11.6.14

''aklımın bir köşesinde gitmek var''



ensemde bir yol lavanta.

çok eksiğim, ama hala toparlamaya çalışıyorum, fark ediyorum kızıyorum kendime, bırakamıyorum. izin veremiyorum. oysa bunun bir önemi yok, sadece beni eksiltiyor, çoğaltıyor yer yer. ama bana ediyor, ne ederse.
sevme biçimimde kendime çıkan yokuşlarım var gibi.
eksik ve cahil.

'aklımın bir köşesinde gitmek var' demişim bir vakit.menekşeli.gözlüklü.

şimdi vakit.

az kala. 

beklemenin tükettiği yerlerimden, tutunmaya çalışıyorum, hiç bırakılmamışım gibi.

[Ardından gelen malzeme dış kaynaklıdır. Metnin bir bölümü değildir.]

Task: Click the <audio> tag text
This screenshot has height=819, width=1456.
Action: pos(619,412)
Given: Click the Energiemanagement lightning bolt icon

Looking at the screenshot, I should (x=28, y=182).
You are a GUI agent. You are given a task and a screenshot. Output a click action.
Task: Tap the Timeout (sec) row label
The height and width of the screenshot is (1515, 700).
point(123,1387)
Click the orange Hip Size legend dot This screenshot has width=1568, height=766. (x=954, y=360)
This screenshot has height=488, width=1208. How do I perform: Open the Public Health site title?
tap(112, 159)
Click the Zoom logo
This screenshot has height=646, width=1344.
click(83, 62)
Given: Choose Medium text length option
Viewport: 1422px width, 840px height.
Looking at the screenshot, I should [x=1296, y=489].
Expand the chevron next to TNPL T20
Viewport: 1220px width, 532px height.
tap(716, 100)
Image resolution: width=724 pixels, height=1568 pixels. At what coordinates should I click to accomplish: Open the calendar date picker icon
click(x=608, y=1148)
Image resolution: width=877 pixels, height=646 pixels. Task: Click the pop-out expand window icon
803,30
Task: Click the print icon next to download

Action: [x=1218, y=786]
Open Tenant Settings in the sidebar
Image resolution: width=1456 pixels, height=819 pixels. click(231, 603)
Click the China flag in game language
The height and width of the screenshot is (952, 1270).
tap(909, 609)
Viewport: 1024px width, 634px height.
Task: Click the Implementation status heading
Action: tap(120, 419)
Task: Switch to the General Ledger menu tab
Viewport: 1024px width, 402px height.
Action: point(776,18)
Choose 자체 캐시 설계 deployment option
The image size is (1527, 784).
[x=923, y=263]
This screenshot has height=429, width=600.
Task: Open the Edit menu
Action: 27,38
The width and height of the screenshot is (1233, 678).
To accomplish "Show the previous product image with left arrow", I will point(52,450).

senden gitmiyorum kül'kardeşim. acımdan yürüme.

elbet senin izliğin bu biçim durmak, ama, eksik bırakma. bunca.

ve gidişimde bile bırakamayışımı görüyorum. ve bu beni çok yoruyor! bundan giderken bunun içinde kalmak. boğulmak. giden ben iken, bırakamayanda benim. açmadığın her telefonda bir kere daha anlıyorum. 

kül'sün. haziranda gelenimsin. unutmam. bilirsin.

ve yol.

bir hazirandan bir hazirana. ömrümün 7 yılı tükenmişken, daha çok sevmek için, ilk defa belki de bu kadar aşık, gidiyorum. ağaçların memleketine. gidemediğim. hiç bir türkünün yetmediği. boğazımda kalan koca bir düğümle, dönüşsüz bir biletle, sadece yol'a düşüyorum. biraz vedalı. çünki bunca yürüme, yol alma, ömürden. 
ve elbet her şey başka olacak. biten ve devam eden.

sabır. eksikliğim. izinsizliğim. yol öğretir diyorum. inanıyorum. 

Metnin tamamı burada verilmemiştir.